REQUEST -
Can you edit the rows, the stretch from the start through the line containing "Action: (x=166, y=1355)", so that "navigation back triangle" becomes "back arrow button" and nothing else changes, leaving the pictures out of your answer?

DATASET EXTRACT -
* * * * *

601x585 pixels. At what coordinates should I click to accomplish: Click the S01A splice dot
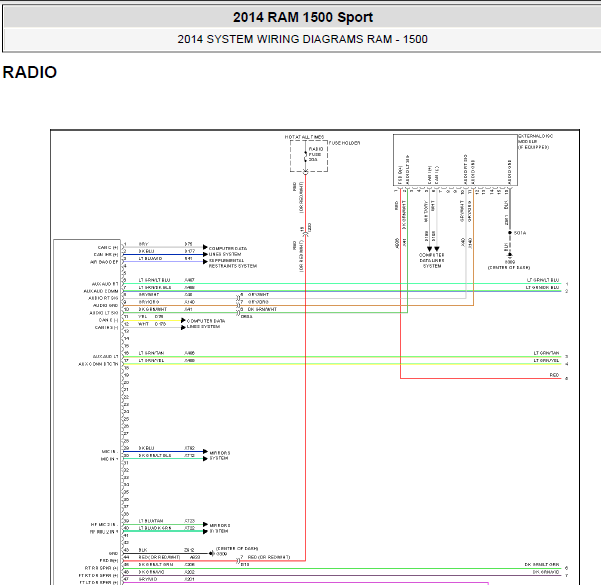510,233
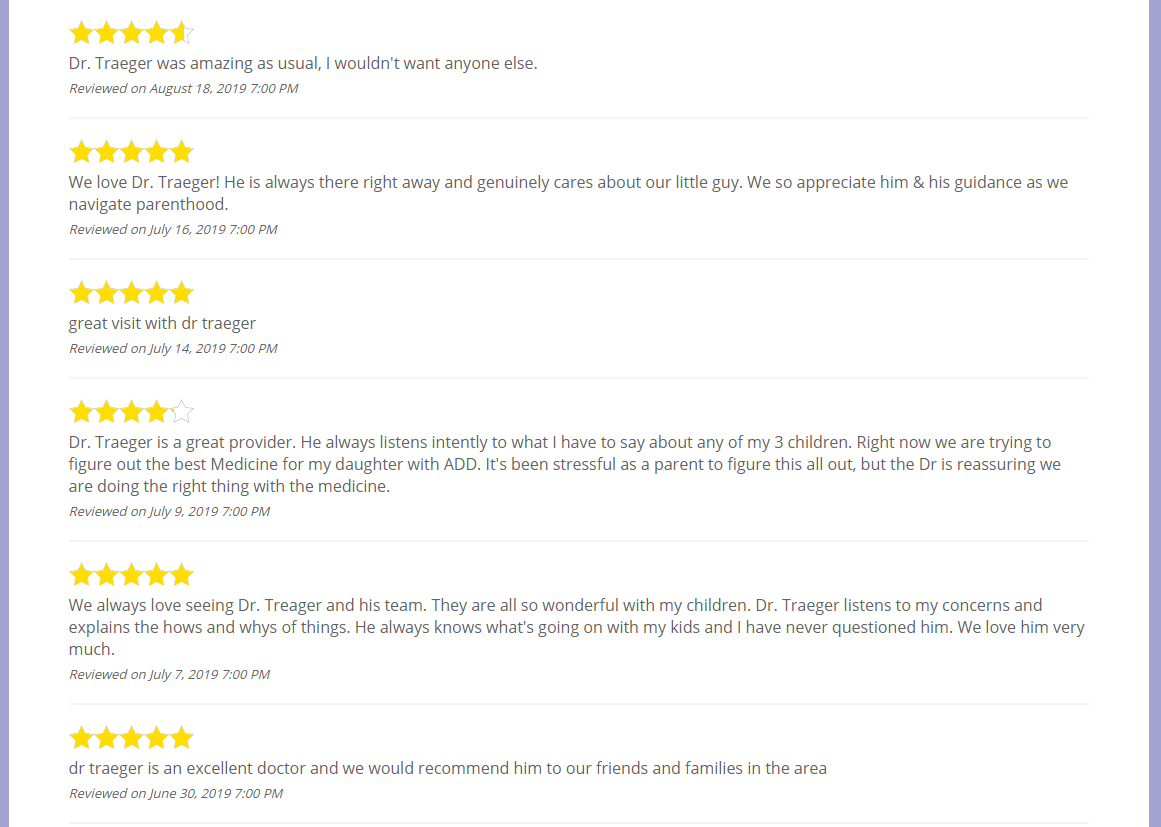Click the half-filled fifth star of August 18 review
The image size is (1161, 827).
point(181,33)
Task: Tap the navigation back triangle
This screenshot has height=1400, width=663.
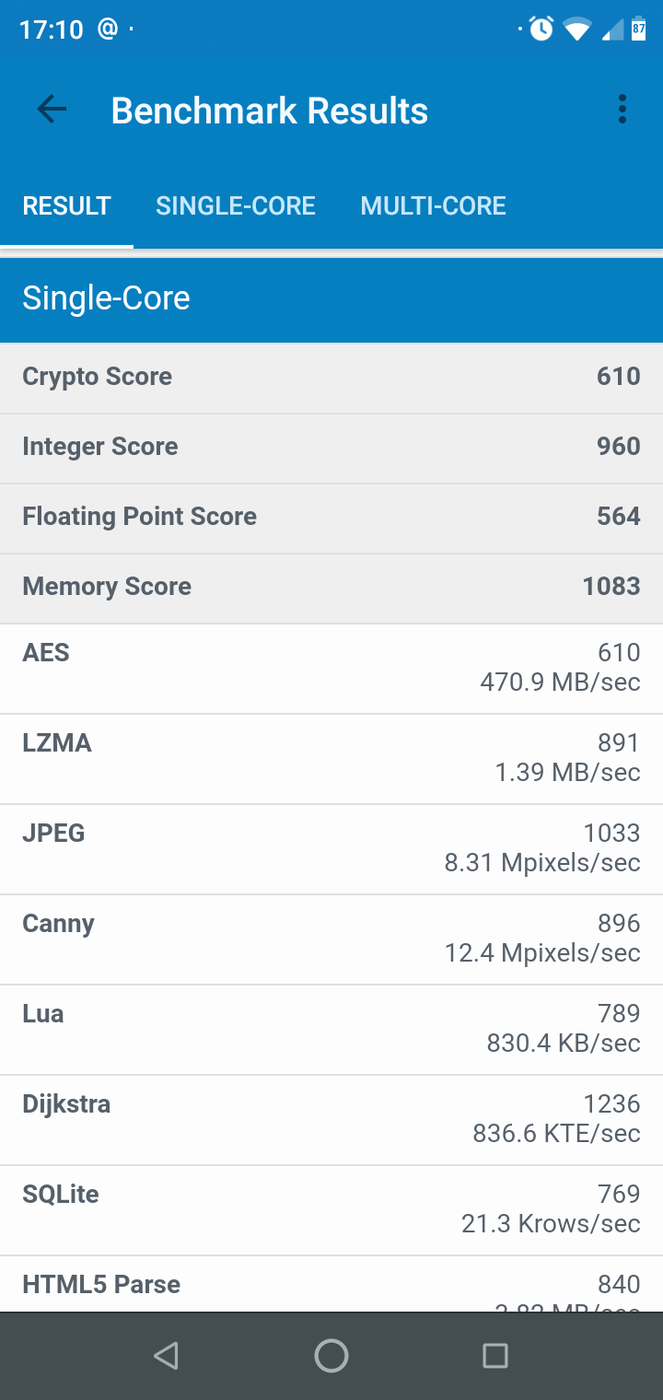Action: (x=166, y=1355)
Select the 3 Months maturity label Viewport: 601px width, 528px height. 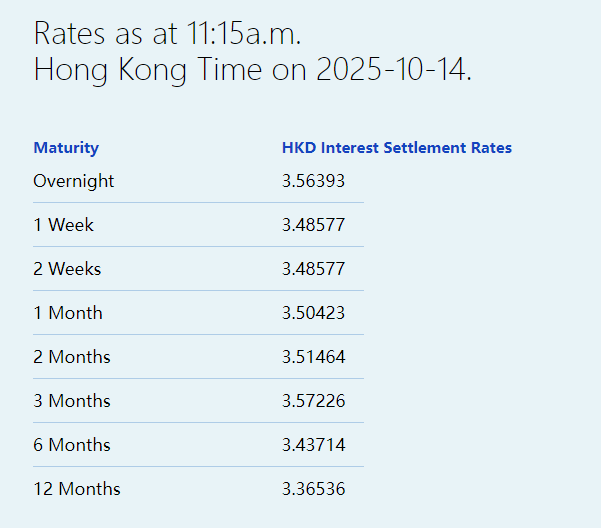point(72,401)
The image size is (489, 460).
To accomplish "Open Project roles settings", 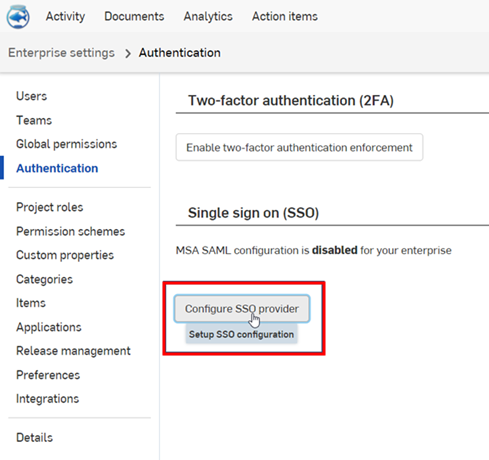I will (x=50, y=207).
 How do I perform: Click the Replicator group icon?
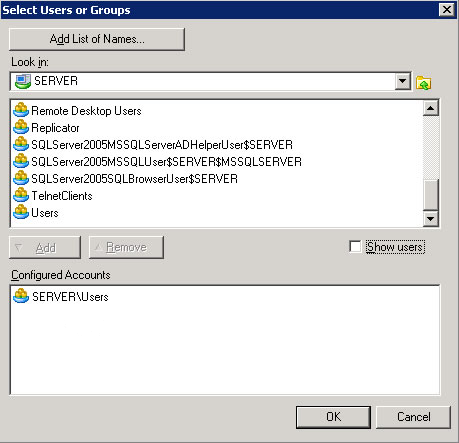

* * * * *

TASK RESPONSE -
601x585 pixels. At what coordinates should I click to accomplish: Click the S01A splice dot
510,233
Click the half-filled fifth star of August 18 review
The image size is (1161, 827).
point(181,33)
Task: Tap the back arrow button
This screenshot has height=1400, width=663.
Action: (x=166, y=1355)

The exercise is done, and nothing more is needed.